Consegna dell'esercizio ::
Ripeti esattamente le righe di tutti i record che seguono, tralasciando le immagini.

(Voci di dati salvate)
⟨
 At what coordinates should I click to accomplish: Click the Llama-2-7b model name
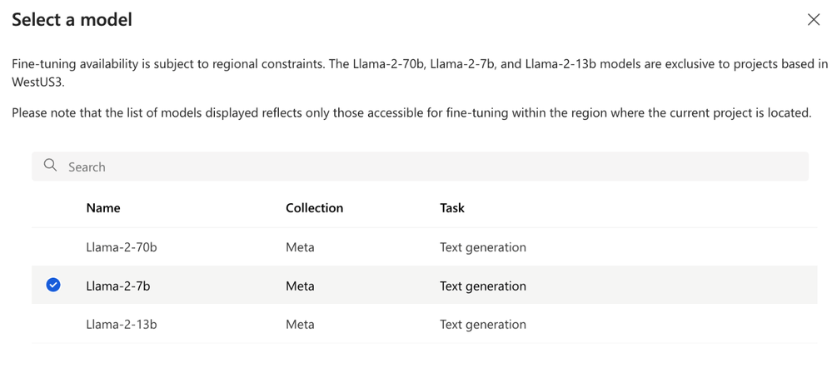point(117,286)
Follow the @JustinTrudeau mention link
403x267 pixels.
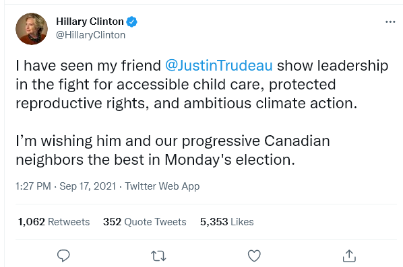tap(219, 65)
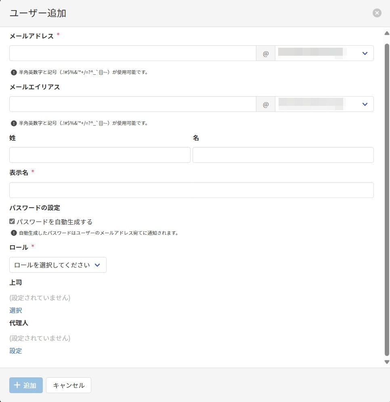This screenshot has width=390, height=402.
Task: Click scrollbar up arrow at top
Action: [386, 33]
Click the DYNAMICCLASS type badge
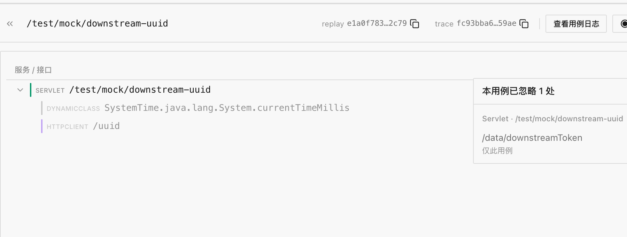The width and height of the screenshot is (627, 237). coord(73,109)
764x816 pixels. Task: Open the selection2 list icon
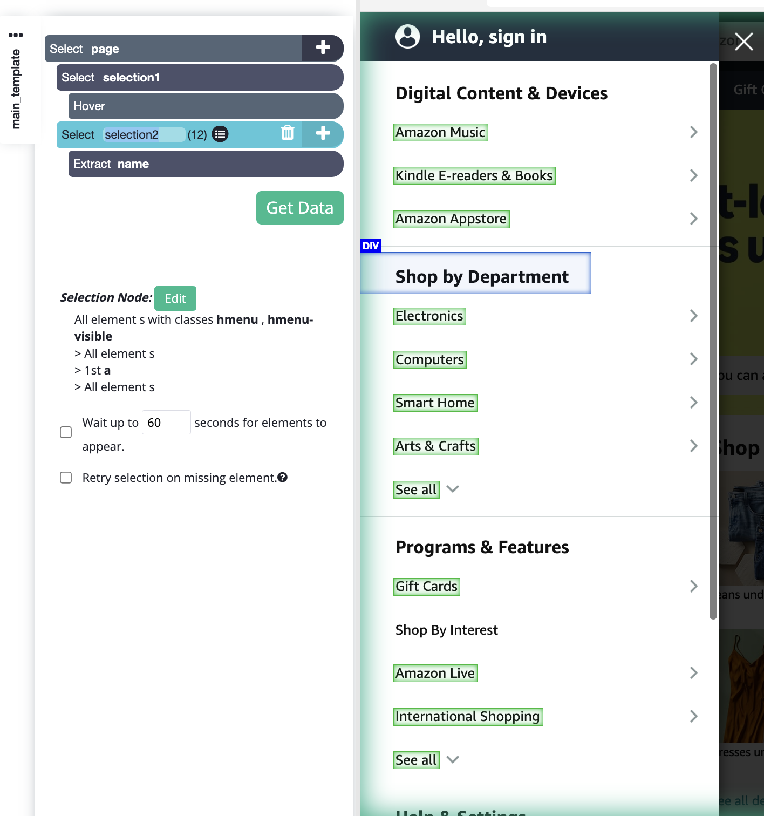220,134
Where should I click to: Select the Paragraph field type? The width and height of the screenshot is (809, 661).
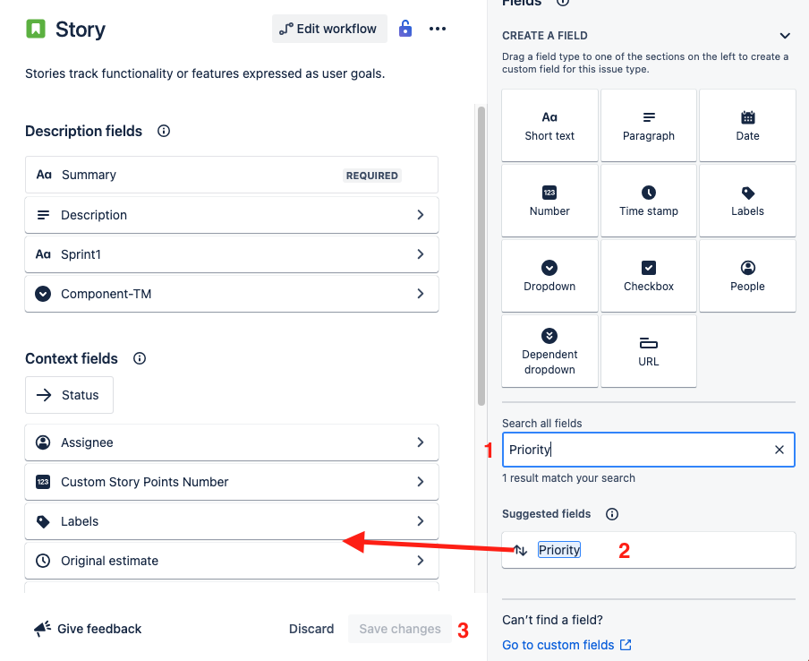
⟩
Risposta al compito ::
 At what coordinates should I click to accomplish: Click the Llama-2-7b model name
point(117,286)
Follow the @JustinTrudeau mention link
403x267 pixels.
tap(219, 65)
This screenshot has width=390, height=402.
Task: Click scrollbar up arrow at top
Action: [386, 33]
Click the DYNAMICCLASS type badge
The width and height of the screenshot is (627, 237). coord(73,109)
764x816 pixels. Task: Open the selection2 list icon
220,134
Where should I click to: Select the Paragraph field type? The width and height of the screenshot is (809, 661).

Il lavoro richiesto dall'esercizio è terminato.